The car shopping experience at CarMax is unlike any other. First, prices are not negotiable, removing all of the time-consuming negotiation that turns shoppers away from most dealerships. Secondly, the company operates as a go-to place to get a cash offer for any car any day of the week. CarMax is the thrift store of the used car market.

These differences do not make CarMax a company with a durable competitive advantage. Rather, it is what customers don't see that makes CarMax special:

  • Nationwide network – Customers who shop at CarMax can shop any of the company's car lots in any state. This network allows CarMax to have a varied selection of used cars in every make, model, and year, making it possible for CarMax to cater to any and all customer tastes. Cars can be delivered cross-country for customers who know exactly what they're looking for.

  • Scale – CarMax is the largest used car dealership chain in the nation. This scale has many natural cost-saving advantages that legacy car lots owned by families in small towns simply cannot match.

  • Informational advantages – The company uses data from its nationwide network to know what cars sell best in what places, at what prices, and to which customers. These informational advantages allow CarMax to move product faster and at higher prices than competitors, generating higher returns on capital.

  • Wide selection – CarMax lots deal in cars of every brand, from Toyota, Ford, General Motors, and others. This allows customers to make CarMax a one-stop shop and trust that if the car can't be found on the lot, their dream car can be found on one of the company's lots somewhere around the country for immediate delivery.

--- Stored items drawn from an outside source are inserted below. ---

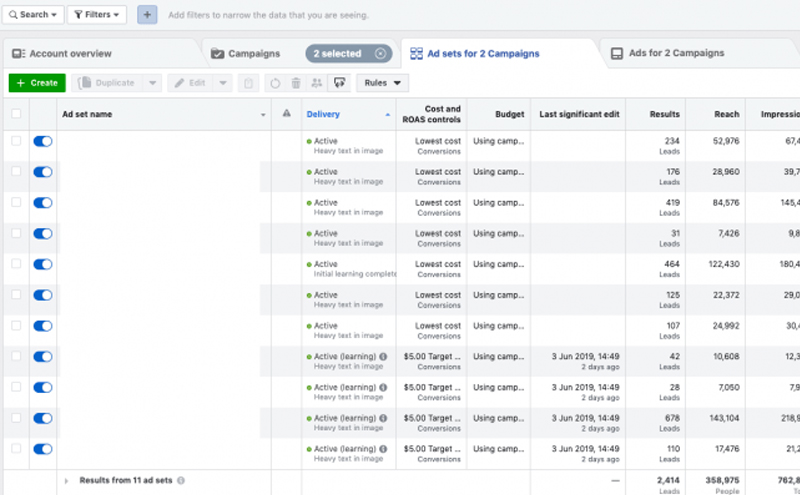Viewport: 800px width, 495px height.
Task: Open the 'Ads for 2 Campaigns' tab
Action: (x=676, y=53)
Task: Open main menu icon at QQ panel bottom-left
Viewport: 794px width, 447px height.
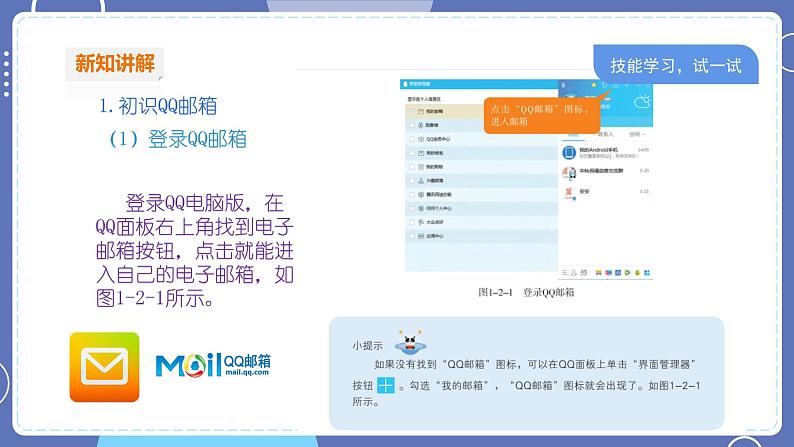Action: tap(564, 272)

  • Goodwill – CarMax customers naturally trust the company known for no-negotiation pricing. Set prices lead to better customer satisfaction as they leave the lot happy, knowing that no obscure financial speak or negotiation techniques were used to rob their wallets of another dollar.

CarMax is a clearly differentiated company in a fractured space with many competitors. CarMax's qualitative moats can be found in quantitative analysis when compared to its peers.

Why CarMax trumps other auto stocks

Those who want exposure to the cyclical automotive sector have two basic choices: auto manufacturers and part suppliers, or auto retailers.

In the automotive retailing space with the best comparable companies, CarMax is a clear leader. First, CarMax trades at only a slight earnings multiple premium to AutoNation (NYSE: AN) (17.6 vs. 13.3).

However, CarMax wins on all other profitability and asset utilization metrics. CarMax maintained double-digit return on equity nine out of the last ten years. In the trailing twelve month period, CarMax turned its inventory over 7.8 times compared to AutoNation's inventory turnover ratio of 6.3. CarMax also carries an average of 12 days fewer inventory on its lots, proving the efficiency of the model compared to its rival, AutoNation. Higher turnover and lower inventory levels allow for higher returns on capital and faster earnings growth.

Car lots vs. car factories

When it comes to comparisons to automotive manufacturers, CarMax is the clear winner. Its employees are not unionized, its business is less cyclical, and it requires fewer capital investments. And that doesn't even begin to cover the huge disparity in growth potential.

America's cars are old – more than 10 years old – which is good for a car retailing company dealing in...you guessed it, used cars! CarMax is expected to grow EPS by 20% helped by the opening of 50 new dealerships in the next four years, and higher same store sales. The company currently has 110 stores open for more than one year.

Major car manufacturers stand to profit as Americans replace dying cars, but unlike CarMax, manufacturers are exposed heavily to European losses. Ford expects to lose $1.5 billion in Europe this year, while General Motors expects to lose as much as $2 billion.

Neither manufacturer is expected to match CarMax's earnings growth rate. Analysts expect single digit earnings growth from Ford, GM, and Toyota.

CarMax is the best play in the automotive space. It trades for less than its average price-earnings multiple despite above-average growth potential. As Americans trade up to new(er) cars, look for CarMax's low capex, high turnover business model to outperform its peers.